TLDR;
I believe there might be a "python only" solution using the rotating file handler provided in the internal lib of python. (at least 3.10)
To test
I created a pet project for you to fiddle with:
- Create the following python file
test_logs.py
import logging
import logging.config
import time
logging.config.fileConfig(fname='log.conf', disable_existing_loggers=False)
while True:
time.sleep(0.5)
logging.debug('This is a debug message')
logging.info('This is an info message')
logging.warning('This is a warning message')
logging.error('This is an error message')
logging.critical('This is a critical message')
- Create the following config file
log.conf
[loggers]
keys=root
[handlers]
keys=rotatingHandler
[formatters]
keys=sampleFormatter
[logger_root]
level=DEBUG
handlers=rotatingHandler
[handler_rotatingHandler]
class=logging.handlers.RotatingFileHandler
level=DEBUG
formatter=sampleFormatter
args=('./logs/logs.log', 'a', 1200, 1, 'utf-8')

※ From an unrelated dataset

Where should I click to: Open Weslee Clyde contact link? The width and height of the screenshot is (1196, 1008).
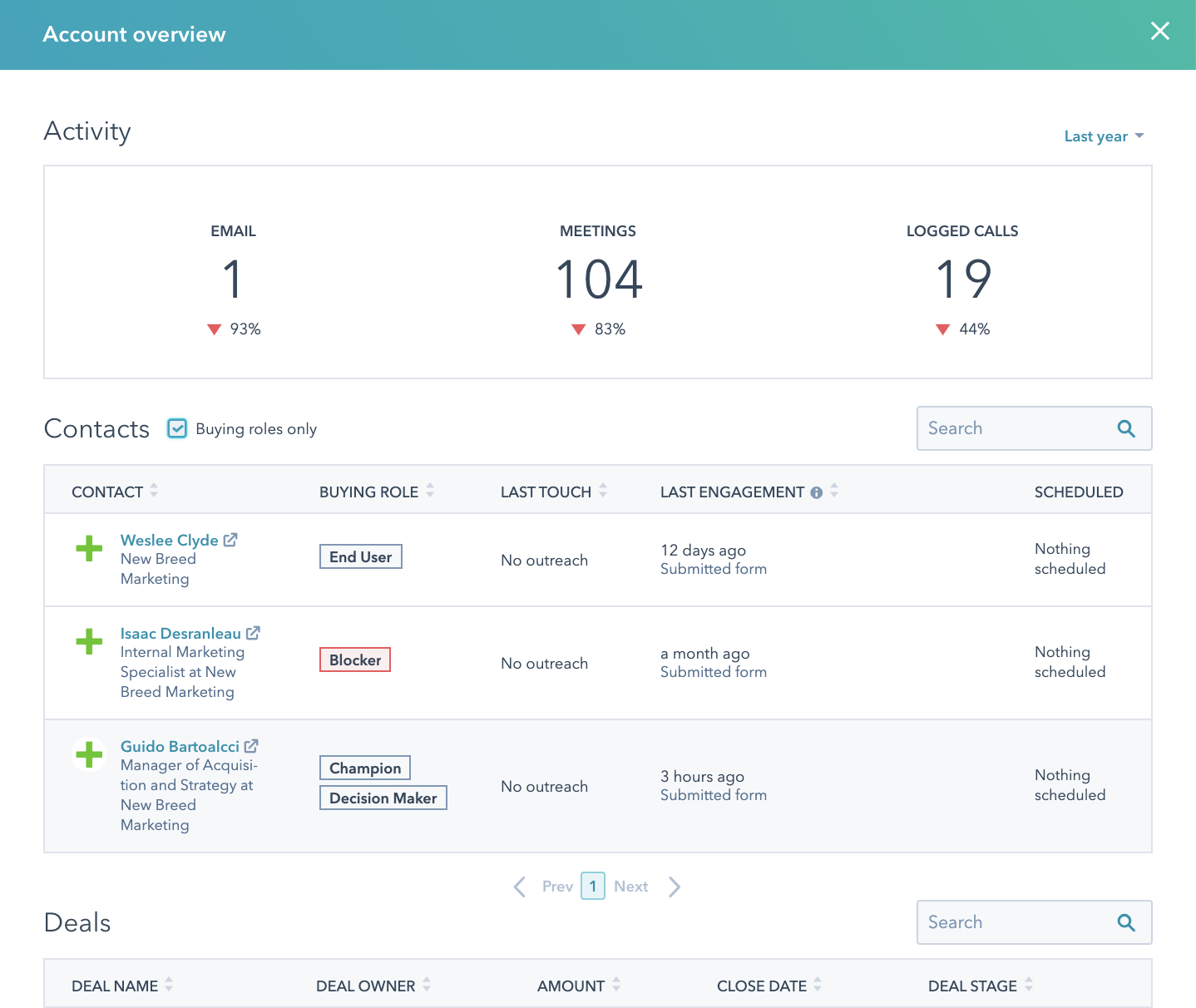(170, 540)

[formatter_sampleFormatter]
format=%(asctime)s - %(name)s - %(levelname)s - %(message)s
- Create the
./logs
directory
- Run
python test_logs.py
To Understand
As you may have noticed already, the setting that allow for this behaviour is logging.handlers.RotatingFileHandler
and the provided arguments args=('./logs/logs.log', 'a', 1200, 10, 'utf-8')
RotatingFileHandler
is a stream handler writing to a file. That allow for 2 parameters of interest:
maxBytes
set arbitrarily at 1200
backupCount
set arbitrarily to 10
The behaviour is that upon reaching 1200 Bytes
in size, the file is closed, renamed to /logs/logs.log.<a number up to 10>
and a new file is opened.
BUT is any of maxBytes
or backupCount
is 0. No rotation is done !
In Gunicorn
As per the documentation you can feed a config file.
This could look like:
guiconrn --bind=0.0.0.0:5000 --log-config log.conf myapp:app
You will need to tweak it to your existing setup.